Primeiro dia Loughton-Pocklington (341 km)

Larguei as 14 horas, junto com os irmãos Guarini, Raniel Lima e Luciana Cola Santo, e sabia que o primeiro dia seria longo, passaria a noite pedalando.

Estas primeiras etapas são planas e queria aproveitar para criar uma reserva para mais tarde. A temperatura era amena, por volta dos 18 graus, sol e vento a favor (SW). Tudo como esperado, e o avanço foi bom. Consegui pedalar a primeira etapa para St. Ives, de 99,8 km, com média de 26 km/h, pedalando de vez em quando em algum grupo, e as vezes sozinho. No meio da etapa me ultrapassou Fabio Torrecillas, que tinha largado as 14h15. Ele estava em um grupo muito veloz, mas no final da etapa alcancei ele outra vez.

Em St. Ives o abastecimento foi curto, de 45 minutos, e fui para a segunda etapa de Spalding com 60,3 km. Pronto para partir, me avisaram que Fabio estava me esperando para irmos junto, mas não o encontrei. Acabei largando sozinho, atrás de uma tandem italiana. Com o percurso plano, a tandem imprimiu um bom ritmo de 30 km/h e fiquei atrás “quietinho”, aproveitando. A brincadeira durou uns 35 km e no final havia pelo menos uns 10 ciclistas aproveitando o corta vento. Com esta ajuda alcancei mais uma vez Fabio, que tinha saído na frente. Quando a tandem finalmente ficou mais lenta, Fabio e eu ficamos juntos e tentamos manter um ritmo de 29 a 30 km/h e fomos em frente. Conseguimos chegar em Spalding, em um pouco mais de 2 horas, com uma média de quase 30 km/h.Richard 1Os canais entre Crowland e Spalding na ida, foto Ivo Miesen

Parei uma hora em Spalding e sai com Fabio, já no escuro, para a terceira etapa de Louth, 84,4 km. Mais uma etapa plana, onde dava para imprimir um bom ritmo. Fomos velozes e chegamos em Louth a 01h16 da manhã, com uma média acima de 25 km/h.

(Entradas da coleção)
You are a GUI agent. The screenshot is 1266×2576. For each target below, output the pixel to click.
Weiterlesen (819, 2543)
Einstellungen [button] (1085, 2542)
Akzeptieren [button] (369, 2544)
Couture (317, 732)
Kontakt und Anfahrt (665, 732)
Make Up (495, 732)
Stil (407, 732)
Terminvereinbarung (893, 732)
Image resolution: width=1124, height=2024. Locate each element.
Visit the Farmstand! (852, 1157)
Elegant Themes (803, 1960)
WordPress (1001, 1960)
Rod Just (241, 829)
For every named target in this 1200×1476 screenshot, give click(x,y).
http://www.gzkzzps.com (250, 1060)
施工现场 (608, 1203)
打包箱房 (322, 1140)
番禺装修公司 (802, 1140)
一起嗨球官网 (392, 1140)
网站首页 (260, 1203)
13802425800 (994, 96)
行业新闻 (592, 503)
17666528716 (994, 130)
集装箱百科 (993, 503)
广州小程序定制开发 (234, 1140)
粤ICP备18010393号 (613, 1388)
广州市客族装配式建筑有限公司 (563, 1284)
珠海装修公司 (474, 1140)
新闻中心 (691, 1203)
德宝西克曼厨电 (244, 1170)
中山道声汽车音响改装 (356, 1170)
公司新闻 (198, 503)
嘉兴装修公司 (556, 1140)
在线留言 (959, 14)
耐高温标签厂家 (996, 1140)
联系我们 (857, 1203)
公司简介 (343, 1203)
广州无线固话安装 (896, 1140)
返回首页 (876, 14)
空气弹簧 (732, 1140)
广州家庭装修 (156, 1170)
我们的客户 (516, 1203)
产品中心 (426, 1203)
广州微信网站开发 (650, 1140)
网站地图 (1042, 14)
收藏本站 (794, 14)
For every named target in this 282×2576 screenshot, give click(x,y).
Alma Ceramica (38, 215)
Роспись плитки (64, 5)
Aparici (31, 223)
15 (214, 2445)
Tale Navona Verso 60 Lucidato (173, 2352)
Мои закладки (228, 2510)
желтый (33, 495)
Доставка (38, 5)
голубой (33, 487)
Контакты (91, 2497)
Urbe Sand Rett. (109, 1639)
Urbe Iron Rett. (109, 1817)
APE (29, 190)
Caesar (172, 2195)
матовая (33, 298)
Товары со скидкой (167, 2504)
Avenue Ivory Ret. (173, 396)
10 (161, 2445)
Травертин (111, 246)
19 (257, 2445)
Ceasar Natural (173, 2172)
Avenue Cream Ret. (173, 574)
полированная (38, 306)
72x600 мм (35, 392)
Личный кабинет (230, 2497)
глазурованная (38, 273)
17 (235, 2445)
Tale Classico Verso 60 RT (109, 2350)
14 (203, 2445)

*Conjunto de exercícios*
A. Por favor, redigite o trecho do relato do primeiro dia que vai de "Estas primeiras etapas" até "ele outra vez.".
B. No relato do primeiro dia, a que horas foi a chegada em Louth?

*Respostas por tarefa*
A.
Estas primeiras etapas são planas e queria aproveitar para criar uma reserva para mais tarde. A temperatura era amena, por volta dos 18 graus, sol e vento a favor (SW). Tudo como esperado, e o avanço foi bom. Consegui pedalar a primeira etapa para St. Ives, de 99,8 km, com média de 26 km/h, pedalando de vez em quando em algum grupo, e as vezes sozinho. No meio da etapa me ultrapassou Fabio Torrecillas, que tinha largado as 14h15. Ele estava em um grupo muito veloz, mas no final da etapa alcancei ele outra vez.

B. À 01h16 da manhã.